166 km im Dauerregen – Great Ocean Road und zurück nach Anglesea
Heute Morgen wachte ich auf und hörte sofort das Prasseln des Regens auf meinem Zelt. Für diese lange Etappe hatte ich mir den Wecker auf 6:00 Uhr gestellt – Sonnenaufgang war gegen 6:50 Uhr. Doch statt Morgenlicht erwartete mich grauer Himmel und Dauerregen.
Ich packte mein Zelt im Nassen zusammen und stellte schnell fest: Ich hatte mich beim Essen komplett verkalkuliert. Zum Frühstück gab es nur noch eine Banane und zwei Scheiben Toastbrot. Laut Google Maps sollte in 30 km ein Supermarkt kommen – darauf setzte ich meine Hoffnung.
Zuerst nutzte ich noch die Chance, mir einige Aussichtspunkte rund um die Loch Ard Gorge anzuschauen. Trotz Regen waren die Felsformationen beeindruckend – vom Meer geformt, zerklüftet, mit intensiven Farben. Kurz darauf ging es weiter zu den Zwölf Apostel, die selbst im grauen Wetter eine unglaubliche Wirkung hatten.

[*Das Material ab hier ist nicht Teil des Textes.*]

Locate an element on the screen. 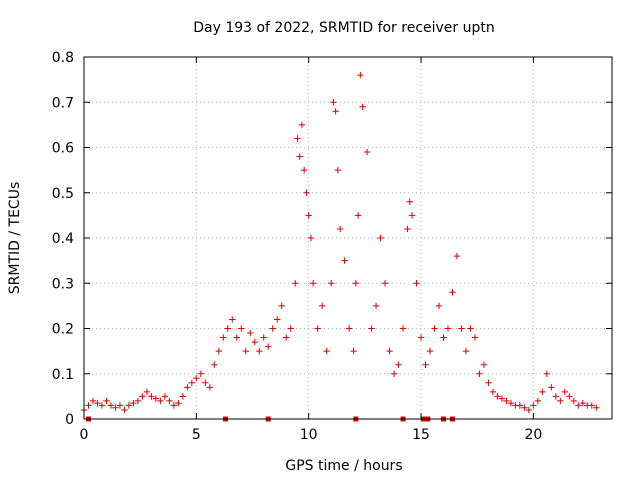 This screenshot has width=640, height=480. y-tick-label: 0.2 is located at coordinates (63, 330).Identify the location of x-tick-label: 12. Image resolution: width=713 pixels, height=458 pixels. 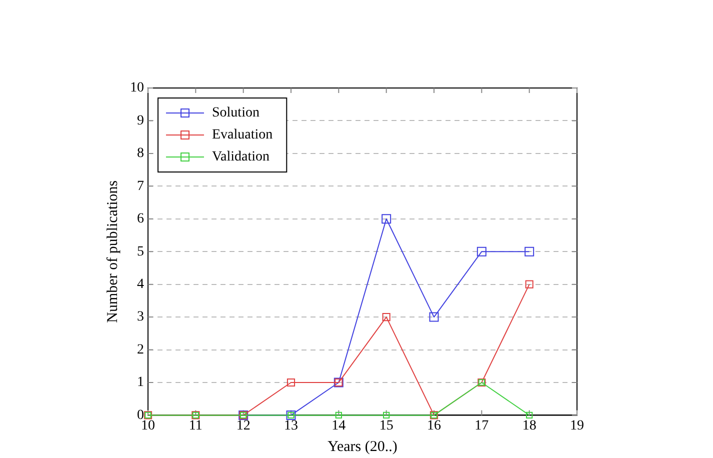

Doch dann begann der harte Teil des Tages: Es ging hinein in den Regenwald – und vor allem nach oben. Der angebliche Supermarkt entpuppte sich als geschlossen und leer. Kein Essen, kein Nachschub. Mit leerem Magen musste ich weiter.
Im Dauerregen kämpfte ich mich Höhenmeter für Höhenmeter nach oben. Unter der Regenjacke war ich vom Schweiß nass, von außen vom Regen – komplett durchnässt. Irgendwann erreichte ich endlich Lavers Hill. In einem kleinen Kiosk fand ich zumindest Kekse und ein Softdrink – für stolze 19 Dollar. Absolut überteuert, aber in diesem Moment alternativlos.
Mit etwas Energie im Körper ging es weiter durch den nassen, mystischen Regenwald. Die Szenerie hatte etwas Magisches, auch wenn ich mir bei dem Wetter definitiv etwas anderes gewünscht hätte.
Nach vielen Anstiegen und Abfahrten erreichte ich schließlich Apollo Bay. Dort gab es endlich wieder einen richtigen Supermarkt, in dem ich zu normalen Preisen einkaufen konnte. Ich machte eine Pause, blickte aufs Meer – und für einen kurzen Moment hörte der Regen sogar auf.
Doch natürlich nicht lange.
Die letzten Kilometer führten mich entlang der Küste – hügelig, windig und wieder im Regen. Immerhin bot die Strecke traumhafte Ausblicke auf Buchten und Strände, eine willkommene Abwechslung zum dichten Regenwald zuvor.
Unterwegs entdeckte ich noch einen Gelbhaubenkakadu, der ganz entspannt auf einer Stromleitung saß. Diese Tiere sind nicht nur wunderschön, sondern auch unglaublich neugierig und laut – typisch für die faszinierende Vogelwelt Australiens.
Die letzten 70 km zogen sich dann noch einmal ordentlich. Regen, Wind, Müdigkeit – alles kam zusammen. Doch schließlich erreichte ich nach 166 km und knapp 2000 Höhenmetern völlig erschöpft Anglesea.
Bei Craig angekommen, konnte ich endlich eine warme Dusche genießen, mich aufwärmen und durchatmen. Nach diesem extrem fordernden Tag fiel ich müde, aber glücklich ins Bett – dankbar, wieder an einem warmen und trockenen Ort zu sein.